Int J Cancer. 2015 Jul 1;137(1):61-72. doi: 10.1002/ijc.29373. Epub 2014 Dec 13.
The E5 oncoprotein of the human papillomavirus type 16 (HPV16 E5) deregulates epithelial homeostasis through the modulation of receptor tyrosine kinases and their signaling. Accordingly, the fibroblast growth factor receptor 2b (FGFR2b/KGFR), epithelial splicing transcript variant of the FGFR2, is down-modulated by the viral protein expression, leading to impairment of keratinocyte differentiation. Here, we report that, in cell models of transfected human keratinocytes as well as in cervical epithelial cells containing episomal HPV16, the down-regulation of FGFR2b induced by 16E5 is associated with the aberrant expression of the mesenchymal FGFR2c isoform as a consequence of splicing switch: in fact, quantitative RT-PCR analysis showed that this molecular event is transcriptionally regulated by the epithelial splicing regulatory proteins 1 and 2 (ESRP1 and ESRP2) and is able to produce effects synergistic with those caused by TGFβ treatment. Immunofluorescence analysis revealed that this altered FGFR2 splicing leads to changes in the specificity for the ligands FGFs and in the cellular response, triggering epithelial-mesenchymal transition (EMT). Through 16E5 or FGFR2 silencing as well as inhibition of FGFR2 activity we demonstrated the direct role of the viral protein in the receptor isoform switching and EMT, suggesting that these early molecular events during HPV infection might represent additional mechanisms driving cervical transformation and tumor progression.

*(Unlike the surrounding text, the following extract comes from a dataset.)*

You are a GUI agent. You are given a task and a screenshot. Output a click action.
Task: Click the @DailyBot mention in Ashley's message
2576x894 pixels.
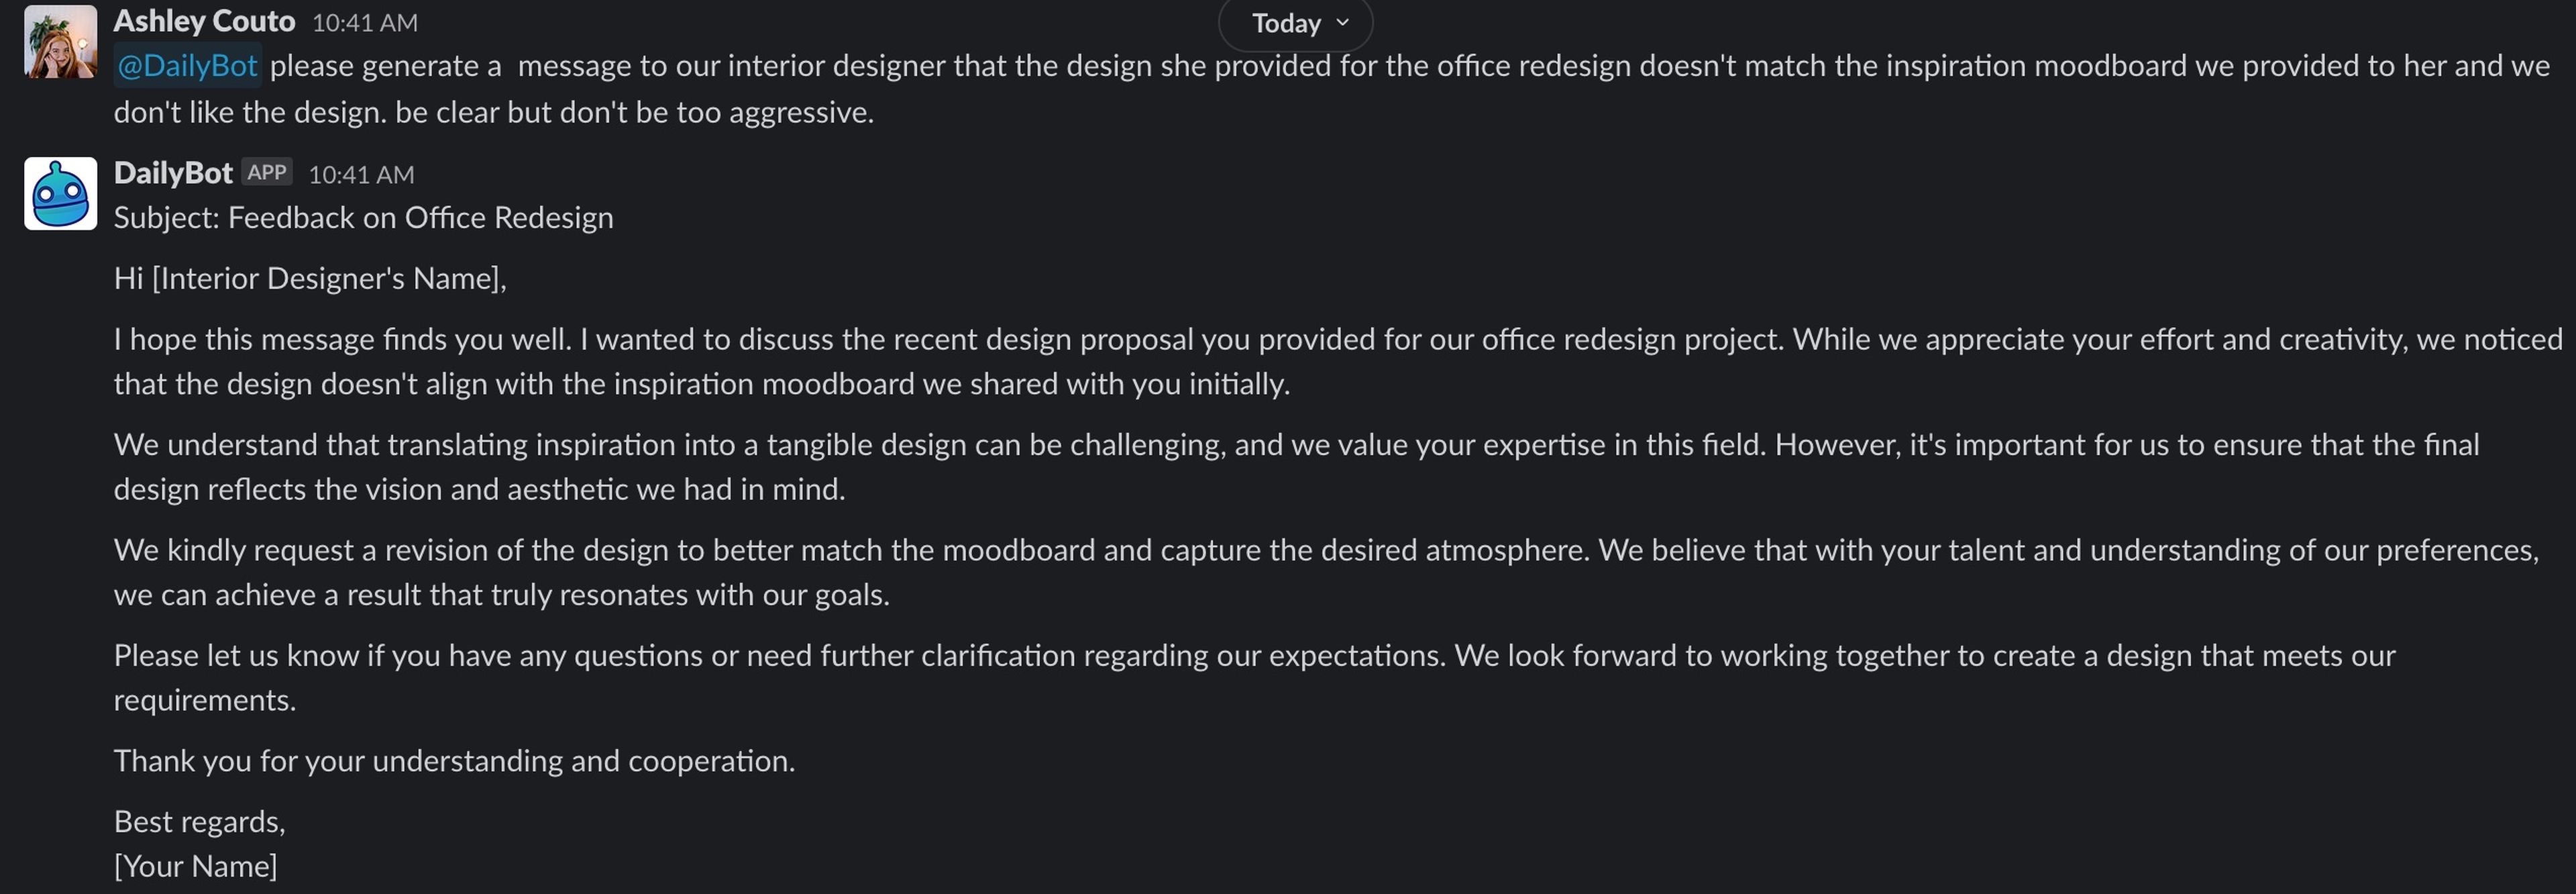[x=188, y=66]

人乳头瘤病毒16型(HPV16)的E5癌蛋白通过调节受体酪氨酸激酶及其信号传导来破坏上皮细胞的稳态。因此,成纤维细胞生长因子受体2b(FGFR2b/KGFR),即FGFR2的上皮剪接转录变体,会因病毒蛋白表达而下调,导致角质形成细胞分化受损。在此,我们报告,在转染的人角质形成细胞的细胞模型以及含有游离型HPV16的宫颈上皮细胞中,16E5诱导的FGFR2b下调与间充质FGFR2c异构体的异常表达相关,这是剪接转换的结果:事实上,定量RT-PCR分析表明,这一分子事件受上皮剪接调节蛋白1和2(ESRP1和ESRP2)的转录调控,并且能够产生与TGFβ处理所引起的效应协同的作用。免疫荧光分析显示,这种FGFR2剪接改变导致对配体FGFs的特异性改变以及细胞反应改变,从而引发上皮-间质转化(EMT)。通过16E5或FGFR2沉默以及FGFR2活性抑制,我们证明了病毒蛋白在受体异构体转换和EMT中的直接作用,表明HPV感染期间的这些早期分子事件可能代表了驱动宫颈转化和肿瘤进展的额外机制。